Gegen dieses ihm am 09.12.2016 zugestellte Urteil hat der Kläger mit dem am 03.01.2017 beim Landesarbeitsgericht eingegangenen Schriftsatz Berufung eingelegt und diese - nach Verlängerung der Frist bis zum 09.03.2017 - am 08.03.2017 begründet.

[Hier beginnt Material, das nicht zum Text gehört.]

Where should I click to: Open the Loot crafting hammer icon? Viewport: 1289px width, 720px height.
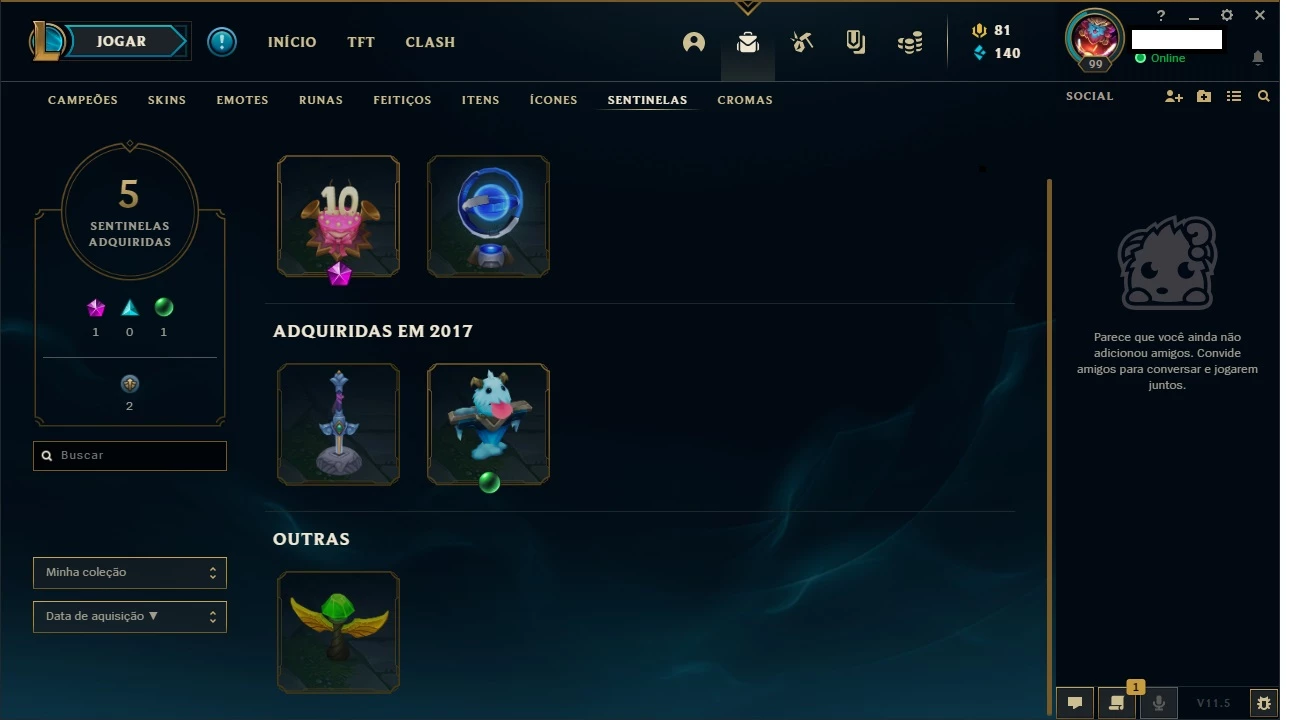coord(802,42)
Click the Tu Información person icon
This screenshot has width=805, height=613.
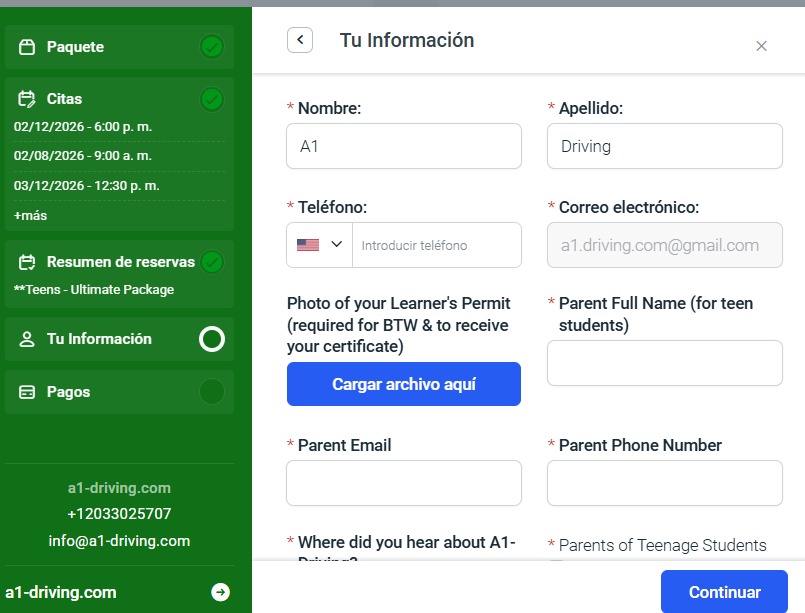point(27,339)
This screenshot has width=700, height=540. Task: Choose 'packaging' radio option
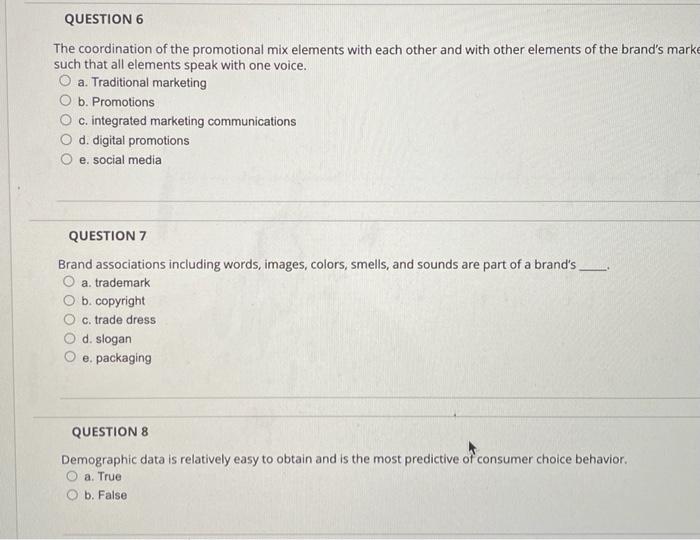click(x=70, y=357)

Er vertritt weiterhin die Auffassung, dass die tarifliche Regelung dahingehend auszulegen sei, dass sie auch die sonstigen gesetzlichen Altersgrenzen, einschließlich derjenigen für (besonders) langjährig Versicherte erfasse, und trägt hierzu weiter vor: Es fehle ein Hinweis, dass mit "der" Altersgrenze eine bestimmte, nämlich die Regelaltersgrenze gemeint sein solle. Dass dem Fehlen des Präfixes "Regel" Bedeutung zukomme, ergebe sich daraus, dass die Tarifvertragsparteien im Manteltarifvertrag (MTV) vom 22.11.2006, also vom gleichen Tag wie der UTV, den Begriff Regelaltersgrenze verwendet haben. Anders als in dem vom Bundesarbeitsgericht entschiedenen Fall sei die Altersgrenze nicht ausdrücklich im Tarifvertrag definiert, der auch keine automatische Beendigung des Arbeitsverhältnisses vorsehe. Etymologisch sei der Begriff der Altersgrenze als Gattungs- oder Oberbegriff anzusehen gegenüber dem Art- oder Unterbegriff der Regelaltersgrenze. Im Übrigen sei die abschlagsfreie Rente für besonders langjährige Versicherte mit der Rente wegen Erreichen der Regelaltersgrenze nach dem Willen des Gesetzgebers gleichgestellt, so dass es an einem rechtfertigenden Grund für eine unterschiedliche Behandlung bei der Urlaubsabgeltung fehle.

Der Kläger beantragt,

das Urteil des Arbeitsgerichts Berlin vom 04.11.2016 - 6 Ca 2860/16 - abzuändern und die Beklagte zu verurteilen, an ihn 10.104,16 Euro brutto nebst Zinsen in Höhe von 5 Prozentpunkten über dem jeweiligen Basiszinssatz seit dem 01.02.2016 zu zahlen.

Die Beklagte beantragt,

die Berufung zurückzuweisen,

und verteidigt die angefochtene Entscheidung mit Rechtsausführungen. Weiter trägt sie vor: Aus der Verwendung des Begriffs "Regelaltersgrenze" im MTV könnten keine weiteren Schlussfolgerungen gezogen werden, weil die dortigen Regelungen beim Tarifabschluss im einzelnen überarbeitet wurden, während der gleichzeitig abgeschlossene UTV mit Ausnahme deklaratorischer Wortlautanpassungen wie "Entgelt" statt "Lohn" und "Betriebs-" statt "Werksurlaub", die bei der "Altersgrenze" schlicht übersehen worden sei. Die wortgleiche Vorgängerfassung sei, ebenso wie Nr. 11.1.2 MTV a. F. immer im Sinne eines Rentenbezuges mit 65 Jahren ver...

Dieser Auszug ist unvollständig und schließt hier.